**What to produce**: Copy task, pictures excluded: set down exactly the lines from the one containing "Given: Click the" to the end of the data below.
START Available data
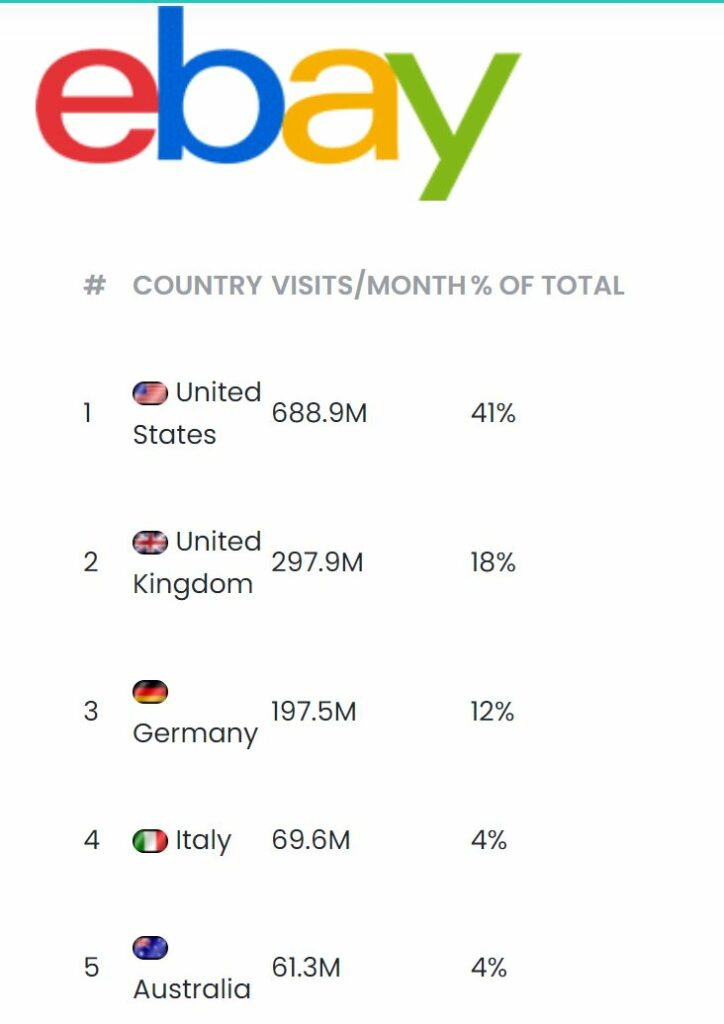Click the Italy flag icon
The image size is (724, 1024).
tap(150, 840)
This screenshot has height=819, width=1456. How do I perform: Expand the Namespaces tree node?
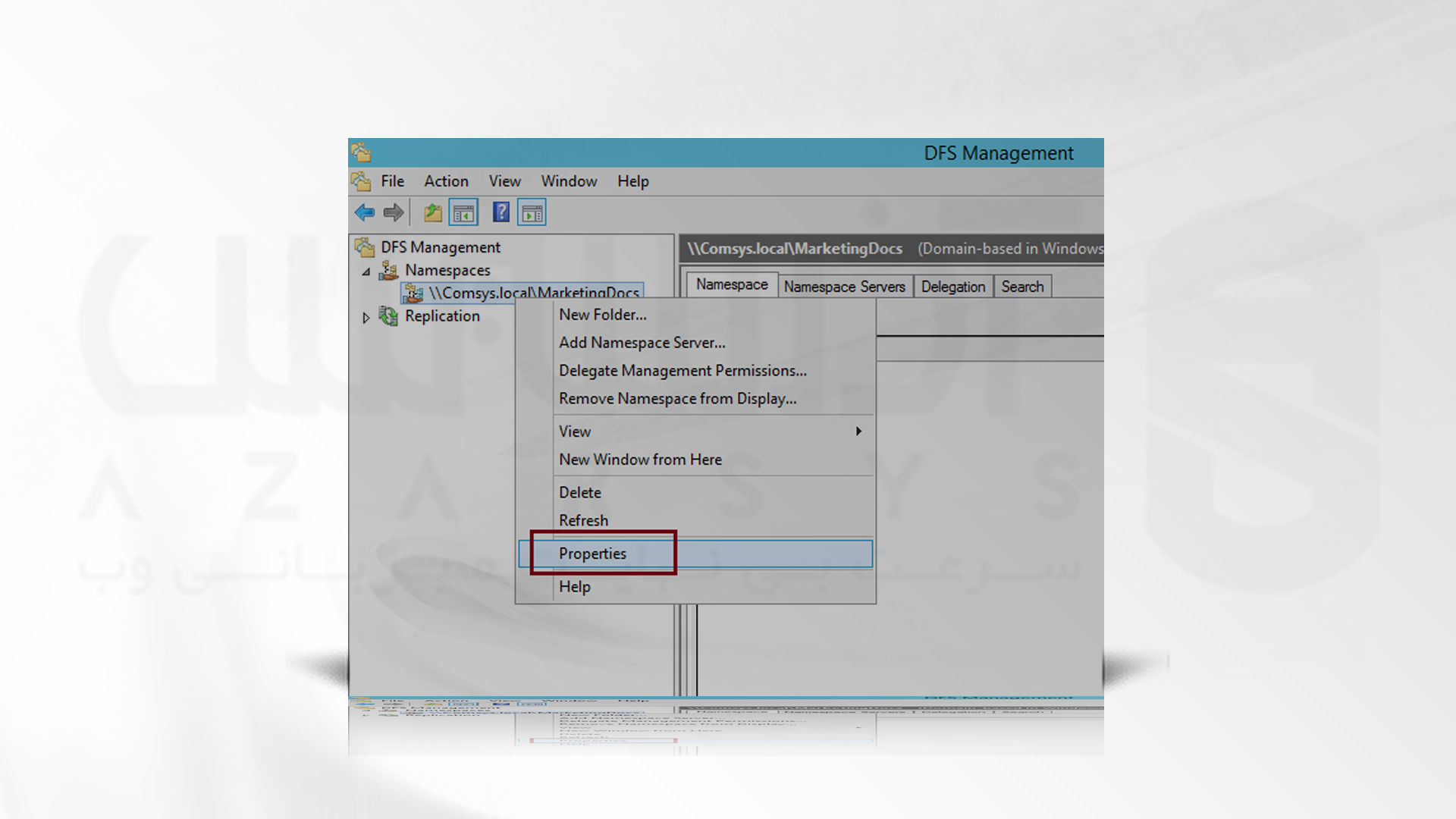point(371,270)
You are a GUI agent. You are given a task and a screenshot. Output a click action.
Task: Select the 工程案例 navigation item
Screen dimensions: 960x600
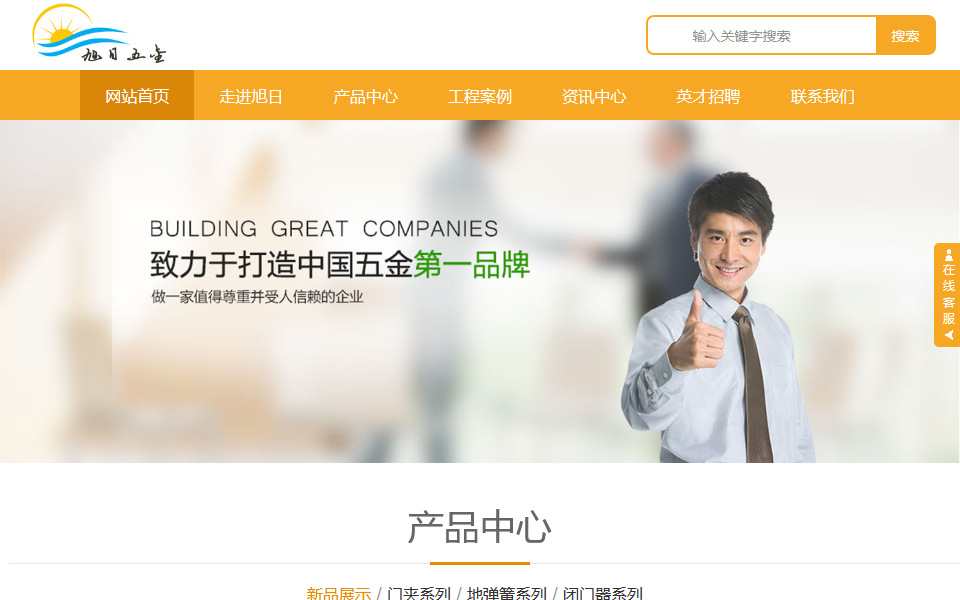coord(479,96)
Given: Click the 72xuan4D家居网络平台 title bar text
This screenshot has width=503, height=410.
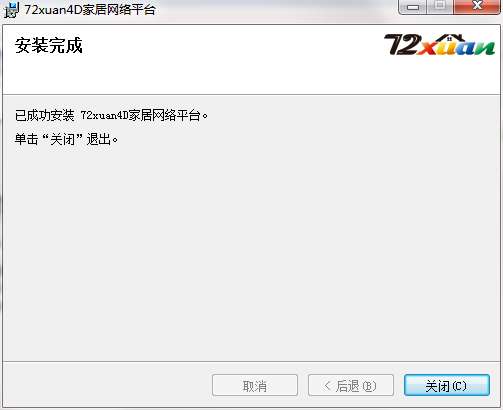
END Available data
**Answer to this task**:
Given: Click the 72xuan4D家居网络平台 title bar text
This screenshot has width=503, height=410.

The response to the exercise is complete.